- TASK DESCRIPTION: Each record below should be repeated precisely as written.

- MATERIAL FOR THIS EXERCISE:
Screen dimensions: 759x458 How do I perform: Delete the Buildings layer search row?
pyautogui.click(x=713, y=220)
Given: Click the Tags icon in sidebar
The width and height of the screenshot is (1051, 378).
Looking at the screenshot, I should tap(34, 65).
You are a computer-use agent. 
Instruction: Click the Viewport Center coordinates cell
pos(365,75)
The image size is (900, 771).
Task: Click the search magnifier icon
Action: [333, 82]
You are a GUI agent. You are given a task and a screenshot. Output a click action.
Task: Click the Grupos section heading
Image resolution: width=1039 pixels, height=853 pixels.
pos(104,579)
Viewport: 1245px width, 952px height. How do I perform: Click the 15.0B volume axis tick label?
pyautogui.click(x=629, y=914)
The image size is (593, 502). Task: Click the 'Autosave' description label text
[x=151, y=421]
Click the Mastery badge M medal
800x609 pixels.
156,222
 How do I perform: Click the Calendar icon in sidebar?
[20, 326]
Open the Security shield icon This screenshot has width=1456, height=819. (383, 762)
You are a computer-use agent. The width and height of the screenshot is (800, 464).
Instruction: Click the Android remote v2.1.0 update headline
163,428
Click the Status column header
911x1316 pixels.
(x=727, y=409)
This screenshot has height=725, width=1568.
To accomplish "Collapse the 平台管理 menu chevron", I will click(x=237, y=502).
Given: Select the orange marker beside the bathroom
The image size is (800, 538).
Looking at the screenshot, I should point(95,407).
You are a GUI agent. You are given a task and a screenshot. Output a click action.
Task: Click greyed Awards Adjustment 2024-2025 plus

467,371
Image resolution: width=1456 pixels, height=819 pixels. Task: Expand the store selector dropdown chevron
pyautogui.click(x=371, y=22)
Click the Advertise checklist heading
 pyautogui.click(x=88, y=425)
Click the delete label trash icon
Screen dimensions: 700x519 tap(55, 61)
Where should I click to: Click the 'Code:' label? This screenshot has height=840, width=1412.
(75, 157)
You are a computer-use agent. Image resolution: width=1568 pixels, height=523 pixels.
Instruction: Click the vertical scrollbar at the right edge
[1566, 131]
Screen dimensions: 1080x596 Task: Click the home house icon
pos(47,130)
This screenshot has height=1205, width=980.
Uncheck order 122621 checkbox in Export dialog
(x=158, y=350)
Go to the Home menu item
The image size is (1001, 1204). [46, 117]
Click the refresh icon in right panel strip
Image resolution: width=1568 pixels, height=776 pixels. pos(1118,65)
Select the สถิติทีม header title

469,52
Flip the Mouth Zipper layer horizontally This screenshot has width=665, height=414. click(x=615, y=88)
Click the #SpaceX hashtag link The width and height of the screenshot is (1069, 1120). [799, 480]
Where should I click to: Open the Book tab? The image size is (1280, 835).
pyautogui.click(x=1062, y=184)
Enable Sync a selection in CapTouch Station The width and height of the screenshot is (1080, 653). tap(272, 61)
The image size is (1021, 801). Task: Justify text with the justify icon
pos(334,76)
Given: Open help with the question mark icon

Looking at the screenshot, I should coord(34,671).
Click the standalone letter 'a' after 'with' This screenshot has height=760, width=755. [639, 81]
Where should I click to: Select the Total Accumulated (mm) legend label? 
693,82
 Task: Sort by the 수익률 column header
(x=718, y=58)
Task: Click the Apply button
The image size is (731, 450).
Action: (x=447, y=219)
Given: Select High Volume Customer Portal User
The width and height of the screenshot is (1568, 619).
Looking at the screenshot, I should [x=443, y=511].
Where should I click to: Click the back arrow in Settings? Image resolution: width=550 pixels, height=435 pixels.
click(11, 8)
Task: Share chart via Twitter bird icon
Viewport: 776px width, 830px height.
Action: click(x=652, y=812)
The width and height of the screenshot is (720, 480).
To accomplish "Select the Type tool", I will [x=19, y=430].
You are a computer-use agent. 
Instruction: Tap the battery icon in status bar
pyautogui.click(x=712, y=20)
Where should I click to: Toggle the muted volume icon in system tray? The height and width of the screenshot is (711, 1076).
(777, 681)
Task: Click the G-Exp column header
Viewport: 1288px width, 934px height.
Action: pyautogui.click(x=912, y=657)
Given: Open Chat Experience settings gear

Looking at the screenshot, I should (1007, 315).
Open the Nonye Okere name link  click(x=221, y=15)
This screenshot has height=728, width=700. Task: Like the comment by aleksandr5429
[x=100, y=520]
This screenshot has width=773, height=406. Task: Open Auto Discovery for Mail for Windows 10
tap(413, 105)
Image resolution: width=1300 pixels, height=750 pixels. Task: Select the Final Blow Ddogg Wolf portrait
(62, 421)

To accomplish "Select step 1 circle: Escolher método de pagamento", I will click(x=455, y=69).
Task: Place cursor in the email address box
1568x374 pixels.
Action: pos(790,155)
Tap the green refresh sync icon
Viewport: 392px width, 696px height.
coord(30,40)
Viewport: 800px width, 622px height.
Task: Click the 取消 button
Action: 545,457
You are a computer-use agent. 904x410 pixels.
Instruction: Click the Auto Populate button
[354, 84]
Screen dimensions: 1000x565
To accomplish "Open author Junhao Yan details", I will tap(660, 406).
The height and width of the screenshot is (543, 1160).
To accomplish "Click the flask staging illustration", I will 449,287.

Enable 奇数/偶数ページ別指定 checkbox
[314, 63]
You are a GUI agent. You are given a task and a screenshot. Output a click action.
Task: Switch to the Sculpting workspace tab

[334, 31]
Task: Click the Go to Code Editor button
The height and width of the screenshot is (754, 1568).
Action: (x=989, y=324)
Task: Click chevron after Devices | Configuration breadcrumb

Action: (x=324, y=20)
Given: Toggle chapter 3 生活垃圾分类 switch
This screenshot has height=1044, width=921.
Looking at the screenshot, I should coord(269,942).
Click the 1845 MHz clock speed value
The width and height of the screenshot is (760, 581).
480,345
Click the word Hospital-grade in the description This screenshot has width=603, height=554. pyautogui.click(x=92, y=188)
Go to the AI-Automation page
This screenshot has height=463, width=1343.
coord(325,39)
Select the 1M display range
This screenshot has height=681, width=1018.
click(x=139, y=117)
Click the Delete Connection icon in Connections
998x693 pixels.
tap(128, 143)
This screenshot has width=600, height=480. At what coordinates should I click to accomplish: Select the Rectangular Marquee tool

- TASK OUTPUT:
Screen dimensions: 759x458 How do I perform: Delete the Buildings layer search row?
pyautogui.click(x=713, y=220)
Given: Click the Tags icon in sidebar
The width and height of the screenshot is (1051, 378).
Looking at the screenshot, I should tap(34, 65).
You are a computer-use agent. 
Instruction: Click the Viewport Center coordinates cell
pos(365,75)
The image size is (900, 771).
Task: Click the search magnifier icon
Action: [333, 82]
You are a GUI agent. You are given a task and a screenshot. Output a click action.
Task: Click the Grupos section heading
Image resolution: width=1039 pixels, height=853 pixels.
pos(104,579)
Viewport: 1245px width, 952px height. How do I perform: Click the 15.0B volume axis tick label?
pyautogui.click(x=629, y=914)
The image size is (593, 502). Task: Click the 'Autosave' description label text
[x=151, y=421]
Click the Mastery badge M medal
800x609 pixels.
156,222
 How do I perform: Click the Calendar icon in sidebar?
[20, 326]
Open the Security shield icon This screenshot has width=1456, height=819. (383, 762)
You are a computer-use agent. The width and height of the screenshot is (800, 464).
Instruction: Click the Android remote v2.1.0 update headline
163,428
Click the Status column header
911x1316 pixels.
(x=727, y=409)
This screenshot has height=725, width=1568.
To accomplish "Collapse the 平台管理 menu chevron", I will click(x=237, y=502).
Given: Select the orange marker beside the bathroom
The image size is (800, 538).
Looking at the screenshot, I should point(95,407).
You are a GUI agent. You are given a task and a screenshot. Output a click action.
Task: Click greyed Awards Adjustment 2024-2025 plus

467,371
Image resolution: width=1456 pixels, height=819 pixels. Task: Expand the store selector dropdown chevron
pyautogui.click(x=371, y=22)
Click the Advertise checklist heading
 pyautogui.click(x=88, y=425)
Click the delete label trash icon
Screen dimensions: 700x519 tap(55, 61)
Where should I click to: Click the 'Code:' label? This screenshot has height=840, width=1412.
(75, 157)
You are a computer-use agent. Image resolution: width=1568 pixels, height=523 pixels.
Instruction: Click the vertical scrollbar at the right edge
[1566, 131]
Screen dimensions: 1080x596 Task: Click the home house icon
pos(47,130)
This screenshot has height=1205, width=980.
Uncheck order 122621 checkbox in Export dialog
(x=158, y=350)
Go to the Home menu item
The image size is (1001, 1204). [46, 117]
Click the refresh icon in right panel strip
Image resolution: width=1568 pixels, height=776 pixels. pos(1118,65)
Select the สถิติทีม header title

469,52
Flip the Mouth Zipper layer horizontally This screenshot has width=665, height=414. click(x=615, y=88)
Click the #SpaceX hashtag link The width and height of the screenshot is (1069, 1120). [799, 480]
Where should I click to: Open the Book tab? The image size is (1280, 835).
pyautogui.click(x=1062, y=184)
Enable Sync a selection in CapTouch Station The width and height of the screenshot is (1080, 653). tap(272, 61)
The image size is (1021, 801). Task: Justify text with the justify icon
pos(334,76)
Given: Open help with the question mark icon

Looking at the screenshot, I should coord(34,671).
Click the standalone letter 'a' after 'with' This screenshot has height=760, width=755. [639, 81]
Where should I click to: Select the Total Accumulated (mm) legend label? 
693,82
 Task: Sort by the 수익률 column header
(x=718, y=58)
Task: Click the Apply button
The image size is (731, 450).
Action: (x=447, y=219)
Given: Select High Volume Customer Portal User
The width and height of the screenshot is (1568, 619).
Looking at the screenshot, I should [x=443, y=511].
Where should I click to: Click the back arrow in Settings? Image resolution: width=550 pixels, height=435 pixels.
click(11, 8)
Task: Share chart via Twitter bird icon
Viewport: 776px width, 830px height.
Action: click(x=652, y=812)
The width and height of the screenshot is (720, 480).
To accomplish "Select the Type tool", I will [x=19, y=430].
You are a computer-use agent. 
Instruction: Tap the battery icon in status bar
pyautogui.click(x=712, y=20)
Where should I click to: Toggle the muted volume icon in system tray? The height and width of the screenshot is (711, 1076).
(777, 681)
Task: Click the G-Exp column header
Viewport: 1288px width, 934px height.
Action: pyautogui.click(x=912, y=657)
Given: Open Chat Experience settings gear

Looking at the screenshot, I should (1007, 315).
Open the Nonye Okere name link  click(x=221, y=15)
This screenshot has height=728, width=700. Task: Like the comment by aleksandr5429
[x=100, y=520]
This screenshot has width=773, height=406. Task: Open Auto Discovery for Mail for Windows 10
tap(413, 105)
Image resolution: width=1300 pixels, height=750 pixels. Task: Select the Final Blow Ddogg Wolf portrait
(62, 421)

To accomplish "Select step 1 circle: Escolher método de pagamento", I will click(x=455, y=69).
Task: Place cursor in the email address box
1568x374 pixels.
Action: pos(790,155)
Tap the green refresh sync icon
Viewport: 392px width, 696px height.
coord(30,40)
Viewport: 800px width, 622px height.
Task: Click the 取消 button
Action: 545,457
You are a computer-use agent. 904x410 pixels.
Instruction: Click the Auto Populate button
[354, 84]
Screen dimensions: 1000x565
To accomplish "Open author Junhao Yan details", I will tap(660, 406).
The height and width of the screenshot is (543, 1160).
To accomplish "Click the flask staging illustration", I will 449,287.

Enable 奇数/偶数ページ別指定 checkbox
[314, 63]
You are a GUI agent. You are given a task and a screenshot. Output a click action.
Task: Switch to the Sculpting workspace tab

[334, 31]
Task: Click the Go to Code Editor button
The height and width of the screenshot is (754, 1568).
Action: (x=989, y=324)
Task: Click chevron after Devices | Configuration breadcrumb

Action: (x=324, y=20)
Given: Toggle chapter 3 生活垃圾分类 switch
This screenshot has height=1044, width=921.
Looking at the screenshot, I should coord(269,942).
Click the 1845 MHz clock speed value
The width and height of the screenshot is (760, 581).
480,345
Click the word Hospital-grade in the description This screenshot has width=603, height=554. pyautogui.click(x=92, y=188)
Go to the AI-Automation page
This screenshot has height=463, width=1343.
coord(325,39)
Select the 1M display range
This screenshot has height=681, width=1018.
click(x=139, y=117)
Click the Delete Connection icon in Connections
998x693 pixels.
tap(128, 143)
This screenshot has width=600, height=480. At what coordinates should I click to accomplish: Select the Rectangular Marquee tool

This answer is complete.